PROBLEM >> In the records below, the relevant part opens with the line containing "Given: Open the 终端(T) menu in terminal" and closes with the line containing "You are a computer-use"; print that part exactly and only, without its pictures.

AVAILABLE RECORDS >>
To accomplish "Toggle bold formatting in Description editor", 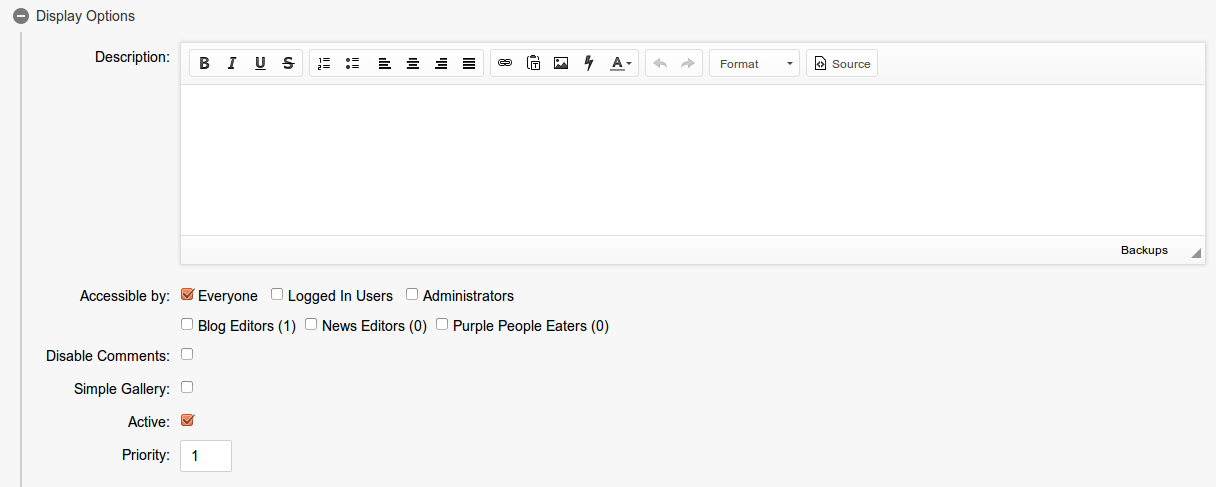I will coord(204,64).
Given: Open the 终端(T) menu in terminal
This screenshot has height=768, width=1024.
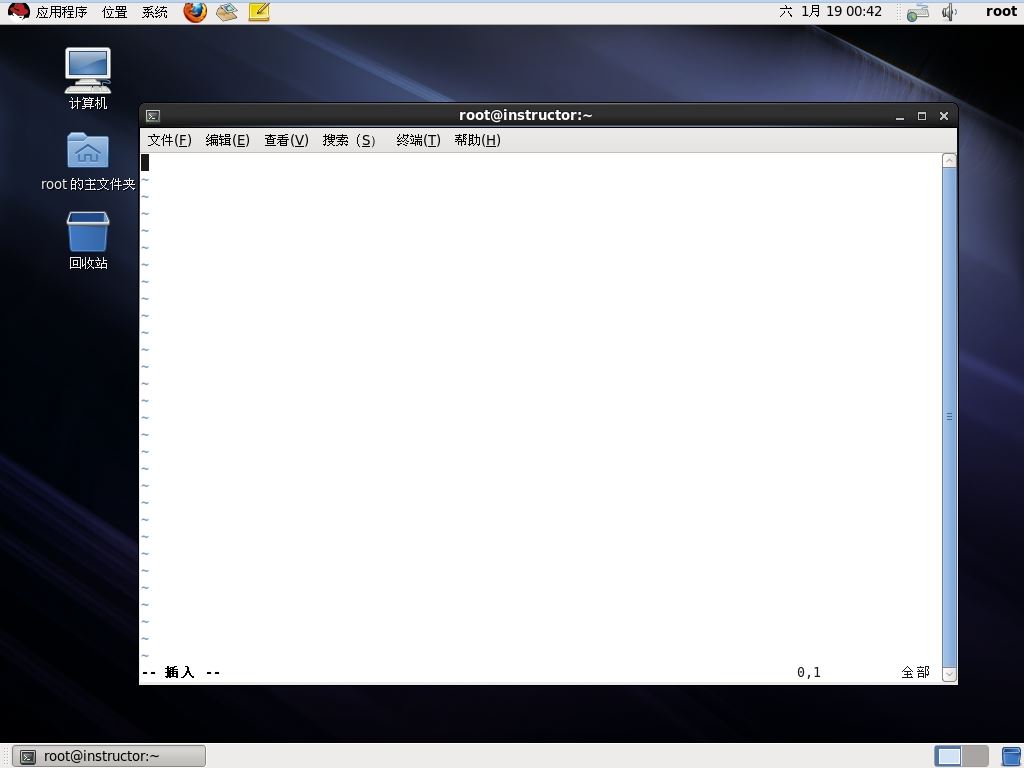Looking at the screenshot, I should tap(418, 140).
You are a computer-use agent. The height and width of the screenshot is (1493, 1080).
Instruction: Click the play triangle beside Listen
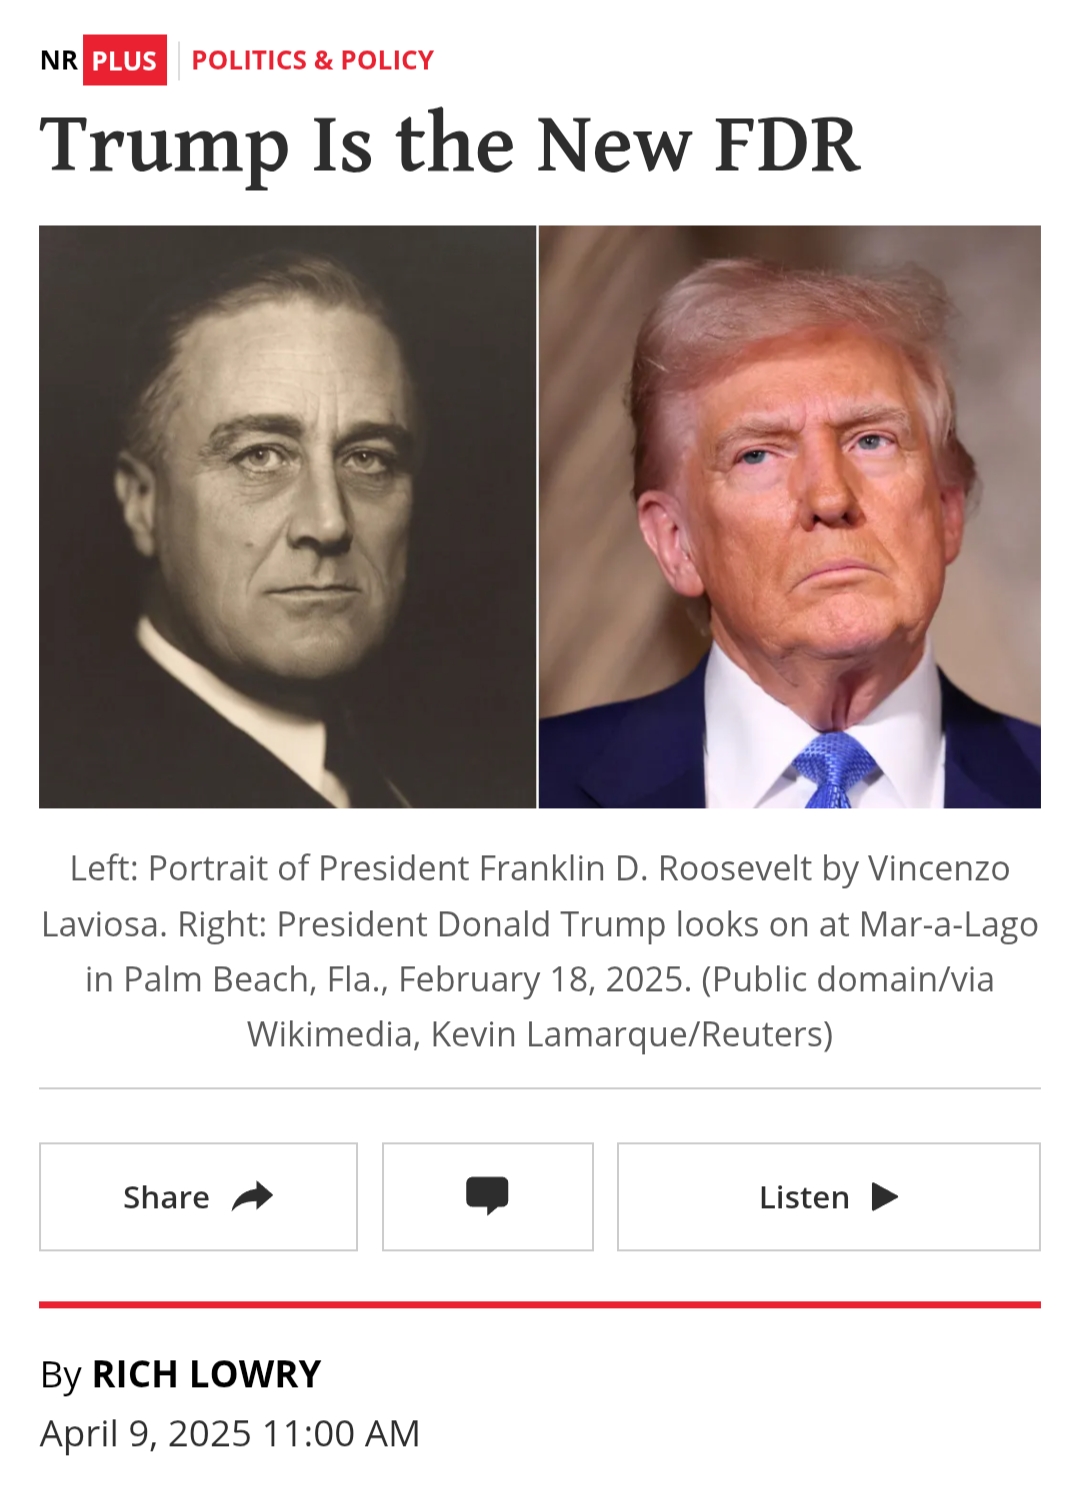pyautogui.click(x=885, y=1196)
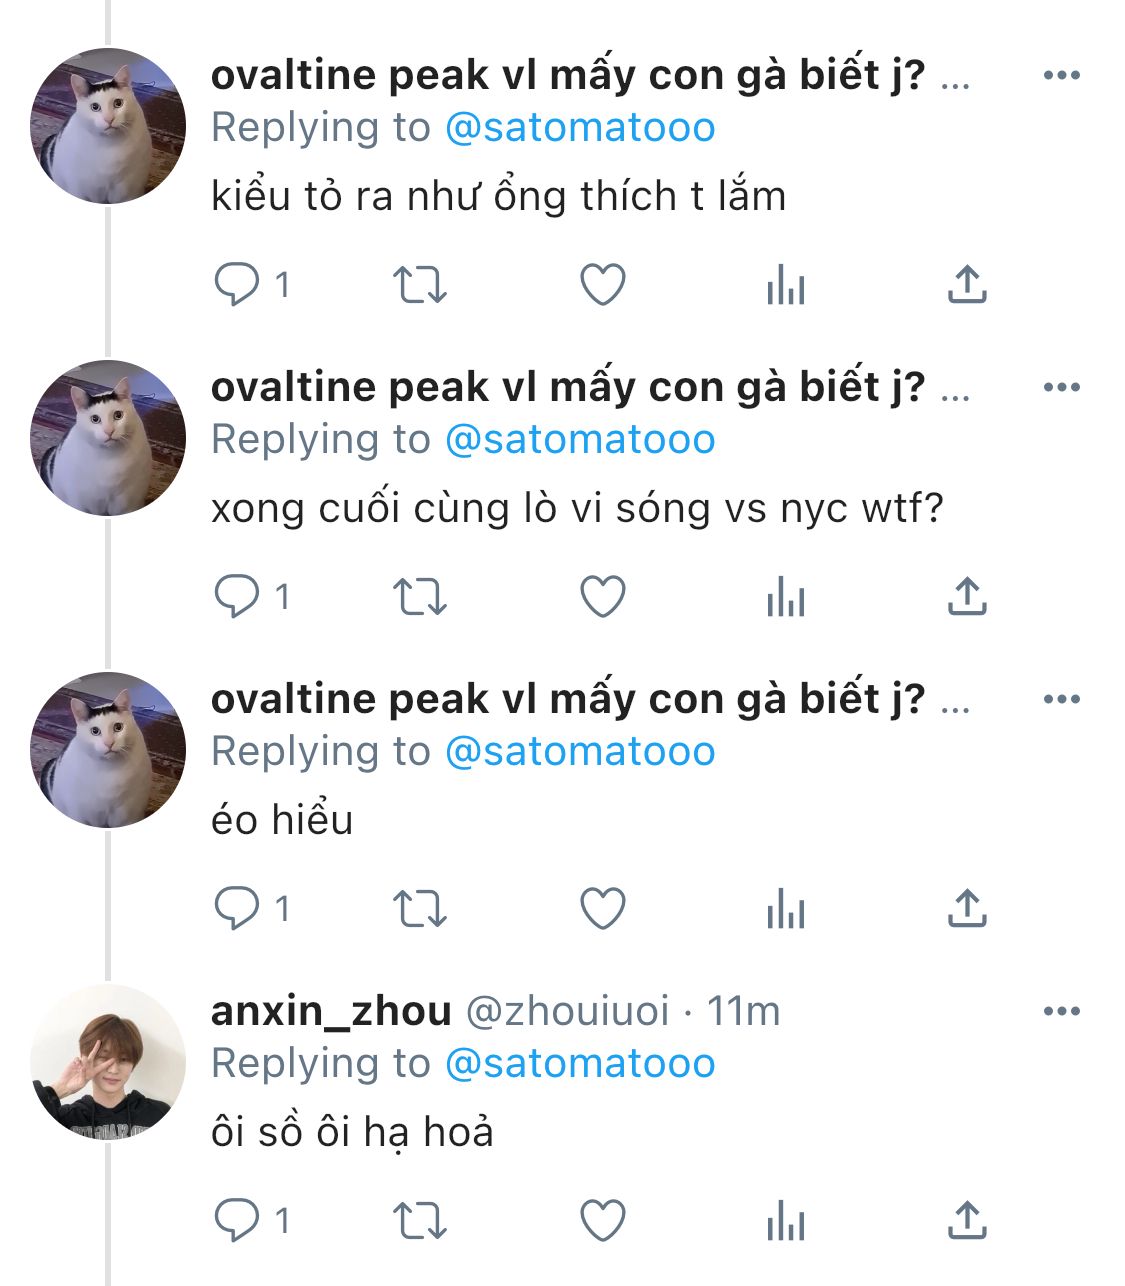Screen dimensions: 1125x1286
Task: Open reply thread on "éo hiểu" tweet
Action: coord(237,909)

TASK ANSWER >>
Given: Open the 终端(T) menu in terminal
This screenshot has height=768, width=1024.
Looking at the screenshot, I should tap(418, 140).
You are a computer-use agent. The height and width of the screenshot is (1493, 1080).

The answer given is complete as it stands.